学校法人は、有形固定資産とキャッシュ(資金)、そして、借入金の固まりで、かつ、日常の活動は消費活動である。
経営の安定化と成長は、固定資産の維持充実と日常活動にあり、よって、その度合いが如何ほどにあるかをみることにある。
 
ではこれを具体的にどう見るのか。
 
2 借入金の返済可能性
 
学校法人は社会的存在である。したがって、経営の継続性の第一歩は借入金の返済である。
当該年度の借入金の返済を当該年度のキャッシュ・フローで賄えるか否か。賄えれば負債返済能力は「可」、さもなければ「不可」とする。
そして、ここでのキャッシュフローはいわゆる業務活動のキャッシュ・フローである。したがって、資金収支計算書における、借入金等収入、その他の収入(当該年度の活動を原資としないものに限る)、資金収入調整勘定、借入金返済支出、施設関係支出、設備関係支出、資産運用支出、資金支出調整勘定は、ここでのキャッシュ・フローの算出からは除かれる。さらに、学校法人の収入には通常の業務活動以外の特定目的に限られたものがあることがある。校舎建設のための寄付金や補助金等である。これらの収入もこのキャッシュ・フロ−から除く必要がある。
キャッシュ・フロ−を分子に、借入金返済額を分母にとると、この比率は100%以上が基準値であろう。
以上の検討は当該年度のものである。借入金が多いにも係わらずこの年度の返済額が少額に設定されていれば全体判定にはこの評価は繋がらない。よって、全体判定を次の考え方で行う必要がある。
キャッシュ・フローを分母に、借入金総額を分子にとると、この比率は借入金総額が一年間のキャッシュ・フローの何年分あるかを示すことになる。

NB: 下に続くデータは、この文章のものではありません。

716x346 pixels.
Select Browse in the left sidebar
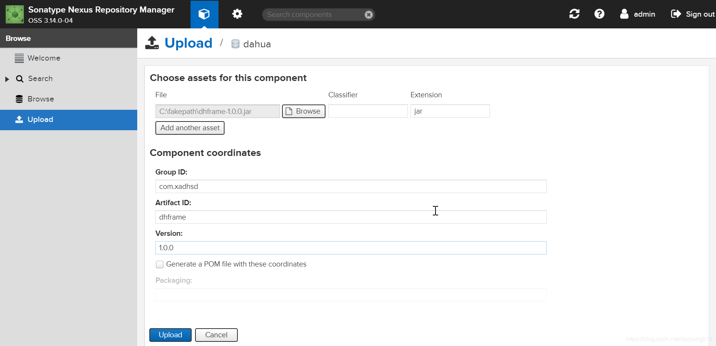[x=41, y=99]
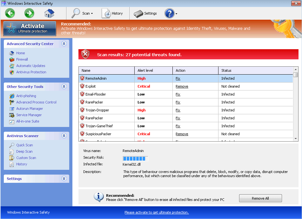Start a Deep Scan from sidebar
Viewport: 302px width, 219px height.
point(24,151)
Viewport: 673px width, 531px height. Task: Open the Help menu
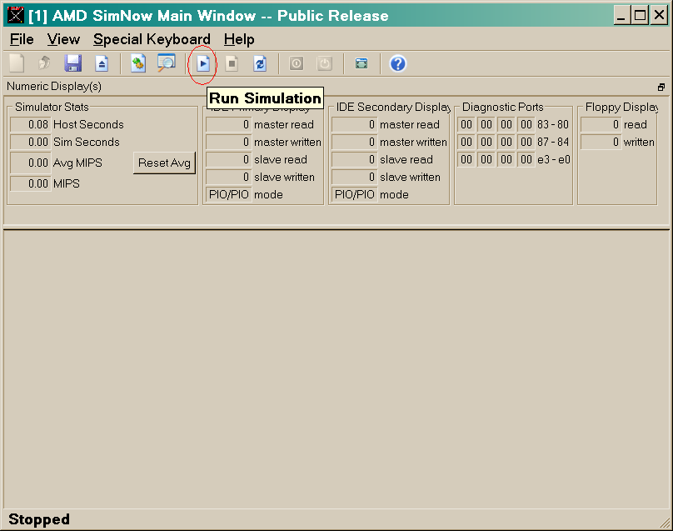239,39
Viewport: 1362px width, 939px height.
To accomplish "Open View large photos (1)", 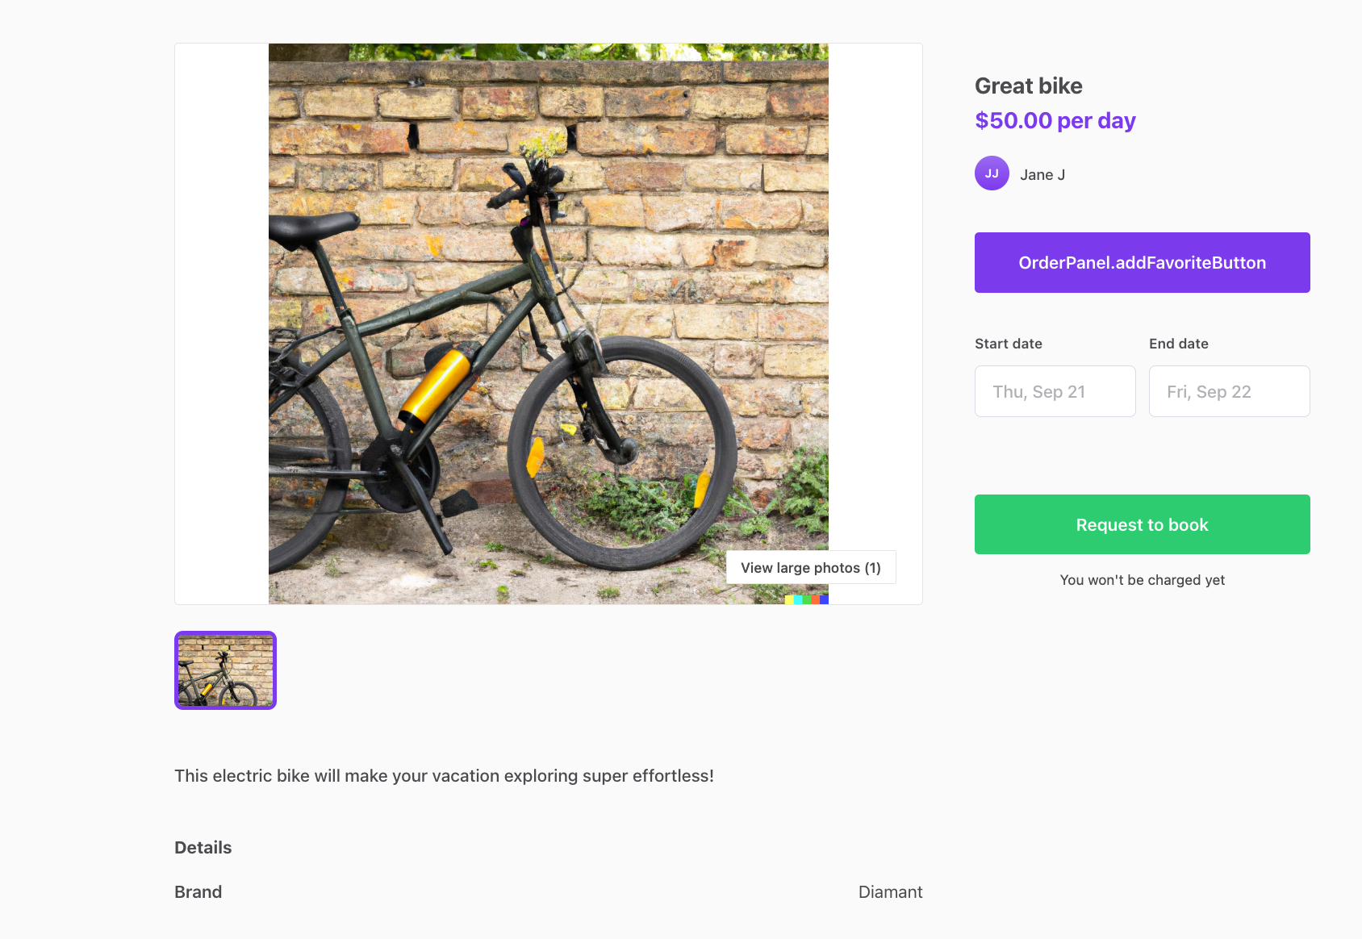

では、このときの基準値を何年分に設定したらよいのか。残念ながら私の手許にはこれを決定できる学校法人個別のデータがない。したがって、頭の中で考えるだけである(他の基準値も頭の中で考えただけであるが、それらの値は頭の中で考えたものであっても合理性があるものとして結論できる)が、ここでは仮値として15年を提案しておきたい。学校経営の資産更新のサイクルとからすると、15年は少し短いかもしれない。とすると、借入期間とする案もあるがこれは当該学校の個別事情を基準値に入れることになり望ましくない。
なお、負債の返済・支払可能性をみるに、企業分析では保有資産と負債の割合をみることもよく行われるが、私は学校法人の資産は企業とは異なり、負債の返済・支払の財源として適格性がないと考えている。処分の困難性である。
 
3 固定資産の再調達
 
経営の継続性を保つには固定資産の再調達が必要である。
経営(教育)に必要なものが再調達できるか。
自己評価においては、この命題は資金の蓄え状態を直に把握し評価すべきであると考えるが、第三者評価においては、より一般的な評価で十分と考える。
では一般的な評価としてあげられるものはどのようなものか。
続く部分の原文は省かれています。